══ Selected text ══

# Incubator substrate



## Fernando (Jun 29, 2011)

What are the different types of substrates that can be used in an incubator and/or what is your favorite?


----------



## murdocjunior (Jun 29, 2011)

I haveE SUCCESS WITH VERMICULITE WITH NO pesticides, i also hear people useinh hatch rite and purlite.


----------



## onarock (Jun 29, 2011)

Thats a queston with many answers Fernando. I have read about and talked to breeders that have used just about everythin under the sun. I use vermiculite. I tried Hatchrite, it worked as well as vermiculite, just cost more.


----------



## Fernando (Jun 29, 2011)

Can I get that at any local hardware store? Do you guys have pictures of your current setups? Paul I think you said you use something you built yourself? How's that coming along?


----------



## GBtortoises (Jun 30, 2011)

I have used vermiculite forever with pretty good success. The major complaint that I have with it is that it dries out too easily. This year after alot of research on the product I began trying Hatchrite. I've heard nothing but good about it. My own results remain to be seen, I have a bunch of eggs on it right now. The other product that I'm trying is called SuperHatch, which to me looks like it's going to turn out to be the clear winner, although again, the verdict is still out on it. Hatchrite is a one time use product. SuperHatch can be reused over and over. Hatchrite is supposedly "pre-moistented". SuperHatch you have to wet yourself, much like vermiculite. But with SuperHatch you can physically see when it's getting drier and add more water. You can't see that with Hatchrite. It's true vermiculite is the cheapest. Hatchrite and SuperHatch aren't really that much more. I look at the other two as a good investment in sucess.

═══
══ Rows ══

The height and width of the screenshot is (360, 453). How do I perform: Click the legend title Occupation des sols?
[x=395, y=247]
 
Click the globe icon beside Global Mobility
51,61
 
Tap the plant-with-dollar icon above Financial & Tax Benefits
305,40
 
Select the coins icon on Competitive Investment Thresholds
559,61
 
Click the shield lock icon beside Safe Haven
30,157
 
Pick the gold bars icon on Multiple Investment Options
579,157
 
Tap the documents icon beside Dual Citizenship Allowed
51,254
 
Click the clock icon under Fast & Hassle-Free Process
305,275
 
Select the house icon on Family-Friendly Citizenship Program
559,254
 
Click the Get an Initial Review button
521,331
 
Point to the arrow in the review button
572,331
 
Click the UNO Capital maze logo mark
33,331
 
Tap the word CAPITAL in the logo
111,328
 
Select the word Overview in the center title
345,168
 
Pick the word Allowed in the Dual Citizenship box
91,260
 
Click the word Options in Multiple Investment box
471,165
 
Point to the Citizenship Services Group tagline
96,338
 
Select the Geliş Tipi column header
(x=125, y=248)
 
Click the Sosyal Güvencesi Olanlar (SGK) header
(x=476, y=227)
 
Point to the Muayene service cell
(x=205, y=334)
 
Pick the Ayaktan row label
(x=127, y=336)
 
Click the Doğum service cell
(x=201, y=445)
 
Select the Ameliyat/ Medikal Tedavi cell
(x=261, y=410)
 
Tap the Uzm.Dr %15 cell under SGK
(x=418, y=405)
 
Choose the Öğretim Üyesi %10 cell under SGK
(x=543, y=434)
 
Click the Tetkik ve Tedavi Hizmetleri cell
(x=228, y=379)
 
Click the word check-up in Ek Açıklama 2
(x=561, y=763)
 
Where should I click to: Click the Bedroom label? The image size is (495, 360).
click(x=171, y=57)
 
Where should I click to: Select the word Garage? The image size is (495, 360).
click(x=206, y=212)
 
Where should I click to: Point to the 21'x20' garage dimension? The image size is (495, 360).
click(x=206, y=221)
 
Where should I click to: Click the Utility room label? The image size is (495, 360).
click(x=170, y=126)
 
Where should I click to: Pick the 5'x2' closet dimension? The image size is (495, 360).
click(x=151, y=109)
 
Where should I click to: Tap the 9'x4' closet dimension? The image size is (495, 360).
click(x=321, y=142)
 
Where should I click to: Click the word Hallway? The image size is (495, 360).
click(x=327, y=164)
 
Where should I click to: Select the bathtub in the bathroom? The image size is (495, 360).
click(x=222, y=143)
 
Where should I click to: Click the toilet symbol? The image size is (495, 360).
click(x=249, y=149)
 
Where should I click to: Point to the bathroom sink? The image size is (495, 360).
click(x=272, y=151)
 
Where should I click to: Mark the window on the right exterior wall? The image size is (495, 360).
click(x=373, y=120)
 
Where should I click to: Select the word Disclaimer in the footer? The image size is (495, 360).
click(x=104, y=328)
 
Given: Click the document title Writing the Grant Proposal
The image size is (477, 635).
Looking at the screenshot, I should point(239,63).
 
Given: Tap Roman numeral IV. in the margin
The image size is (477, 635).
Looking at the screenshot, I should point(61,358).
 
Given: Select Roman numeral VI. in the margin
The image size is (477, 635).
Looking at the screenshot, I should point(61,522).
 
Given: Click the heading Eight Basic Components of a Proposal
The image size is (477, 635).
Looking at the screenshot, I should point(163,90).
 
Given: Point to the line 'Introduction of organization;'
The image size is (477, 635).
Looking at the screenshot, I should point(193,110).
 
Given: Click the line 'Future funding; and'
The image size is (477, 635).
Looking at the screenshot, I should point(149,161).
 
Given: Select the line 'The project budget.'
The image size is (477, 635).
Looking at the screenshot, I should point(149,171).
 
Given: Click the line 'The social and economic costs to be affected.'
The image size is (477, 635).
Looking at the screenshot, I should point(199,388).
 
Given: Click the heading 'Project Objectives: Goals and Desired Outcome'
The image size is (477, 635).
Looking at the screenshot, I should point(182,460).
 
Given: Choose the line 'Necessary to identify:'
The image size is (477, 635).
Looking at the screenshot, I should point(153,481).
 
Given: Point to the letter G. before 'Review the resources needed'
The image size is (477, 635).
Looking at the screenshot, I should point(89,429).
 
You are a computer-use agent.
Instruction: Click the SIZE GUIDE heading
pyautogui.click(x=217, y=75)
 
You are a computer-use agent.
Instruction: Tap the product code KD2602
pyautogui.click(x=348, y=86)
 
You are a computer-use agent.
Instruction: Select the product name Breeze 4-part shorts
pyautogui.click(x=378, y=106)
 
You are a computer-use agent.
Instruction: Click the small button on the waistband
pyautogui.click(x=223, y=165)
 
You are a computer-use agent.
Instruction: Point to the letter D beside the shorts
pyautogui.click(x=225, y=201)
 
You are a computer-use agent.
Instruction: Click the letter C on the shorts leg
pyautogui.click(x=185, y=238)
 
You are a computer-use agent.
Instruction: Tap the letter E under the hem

═══

Reproduce the stretch of the incubator substrate thread from "Can I get that" through "that coming along?", swapping "hardware store" for "garden center".

Can I get that at any local garden center? Do you guys have pictures of your current setups? Paul I think you said you use something you built yourself? How's that coming along?